**Exercise objective**. For this exercise, output exactly and only the lines running from the one with "Screen dimensions: 276x195" through the final line of the data below, without pictures.

Records excerpted from a collection:
********************
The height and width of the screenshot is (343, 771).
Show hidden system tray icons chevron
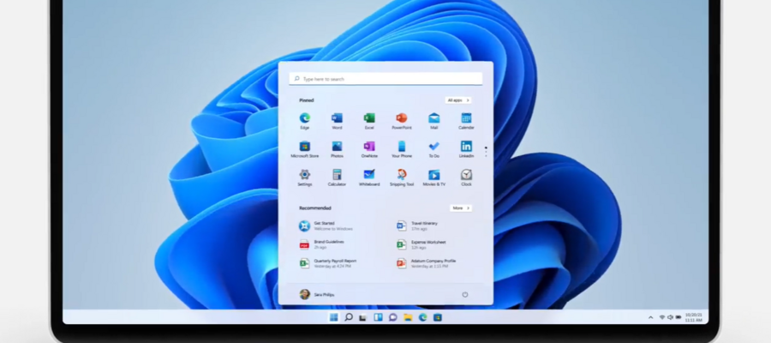[651, 317]
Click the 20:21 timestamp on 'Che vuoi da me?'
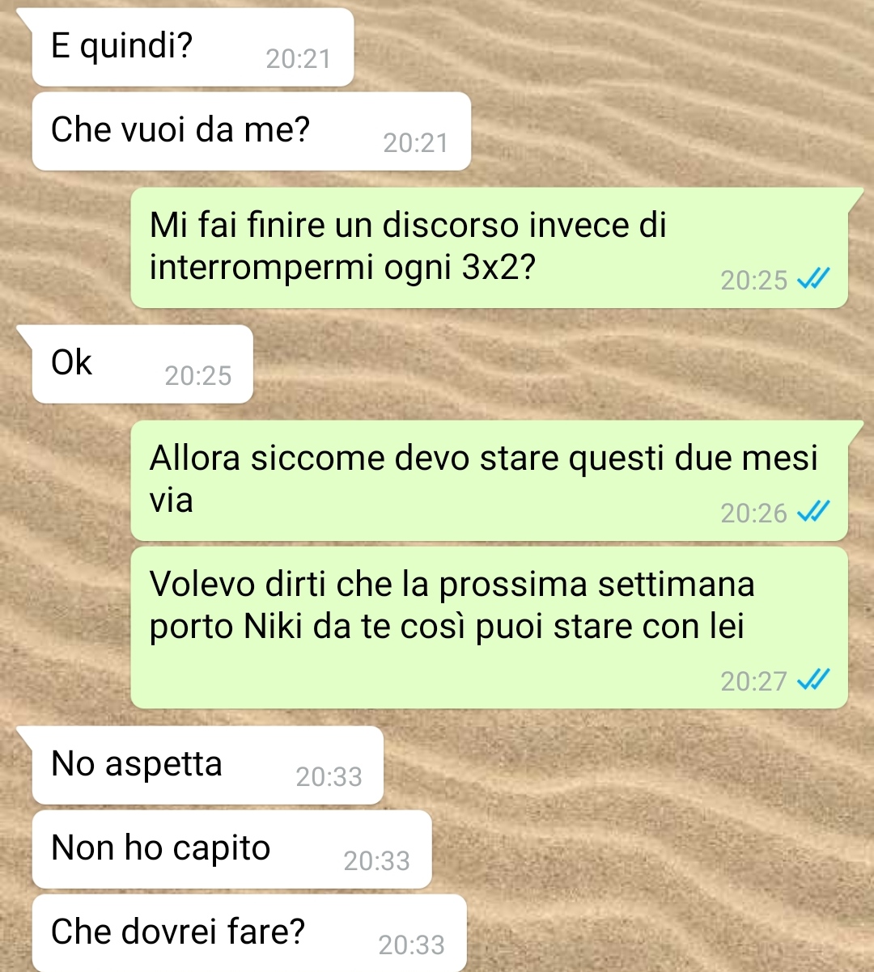874x972 pixels. [x=415, y=143]
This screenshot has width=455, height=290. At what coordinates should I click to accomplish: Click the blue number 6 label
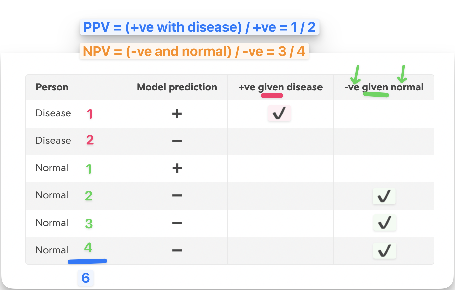86,278
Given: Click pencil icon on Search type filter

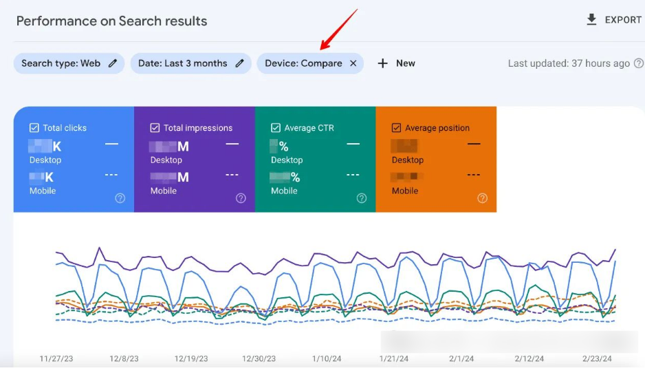Looking at the screenshot, I should pos(113,63).
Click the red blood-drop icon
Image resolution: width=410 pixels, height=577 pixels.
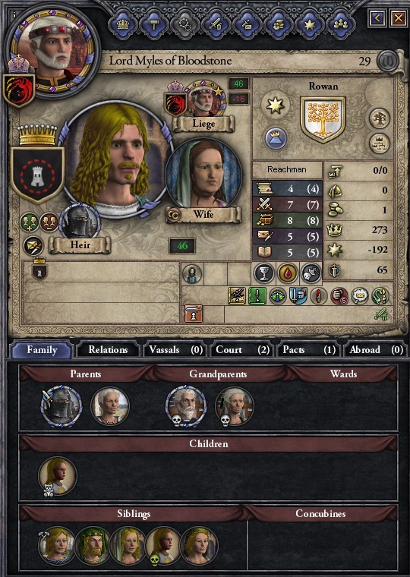[x=287, y=273]
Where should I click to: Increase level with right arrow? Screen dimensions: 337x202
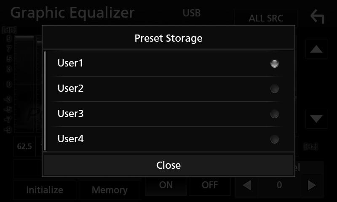(x=312, y=185)
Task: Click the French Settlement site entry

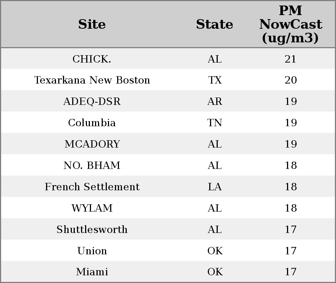Action: [x=92, y=187]
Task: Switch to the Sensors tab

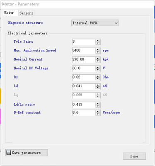Action: click(x=26, y=13)
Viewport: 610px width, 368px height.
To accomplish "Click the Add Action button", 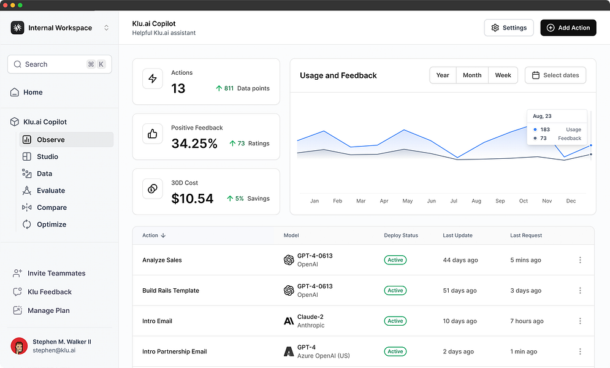I will click(x=568, y=28).
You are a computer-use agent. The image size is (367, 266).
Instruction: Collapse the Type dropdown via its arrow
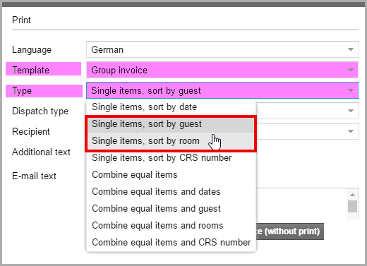[x=351, y=90]
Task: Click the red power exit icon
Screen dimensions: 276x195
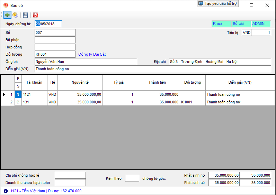Action: (35, 15)
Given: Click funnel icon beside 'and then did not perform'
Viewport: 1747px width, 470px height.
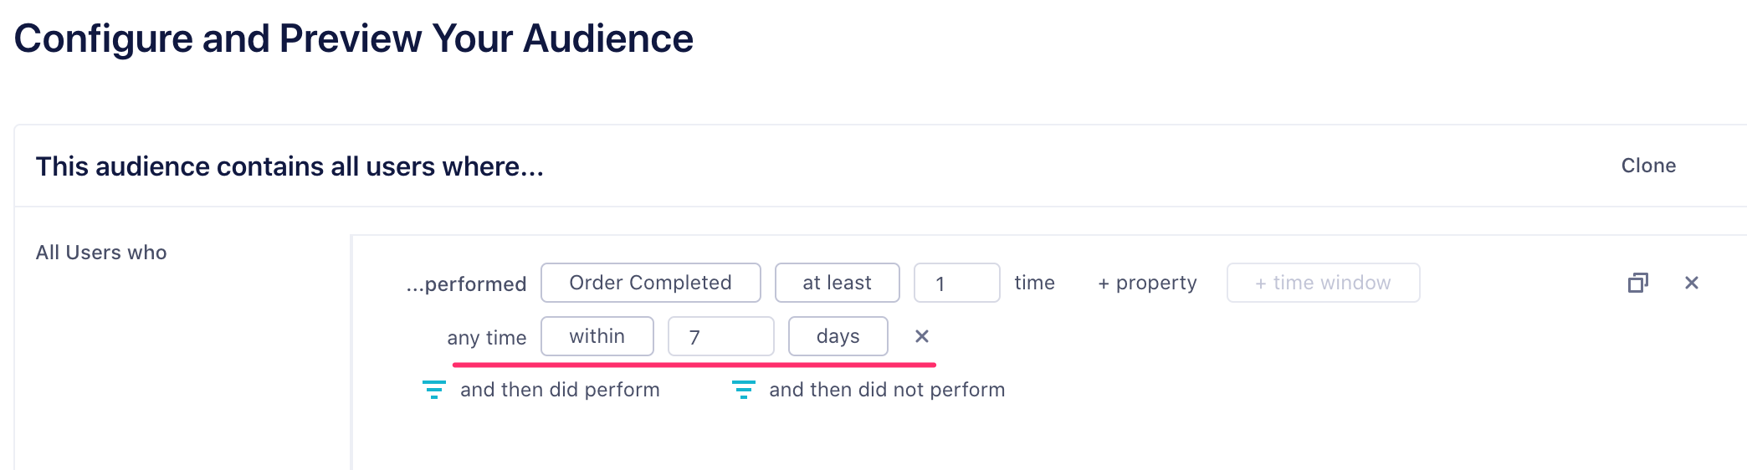Looking at the screenshot, I should (743, 390).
********************
**Written solution**.
Screen dimensions: 276x195
Action: (35, 15)
Given: Click funnel icon beside 'and then did not perform'
Viewport: 1747px width, 470px height.
Looking at the screenshot, I should (743, 390).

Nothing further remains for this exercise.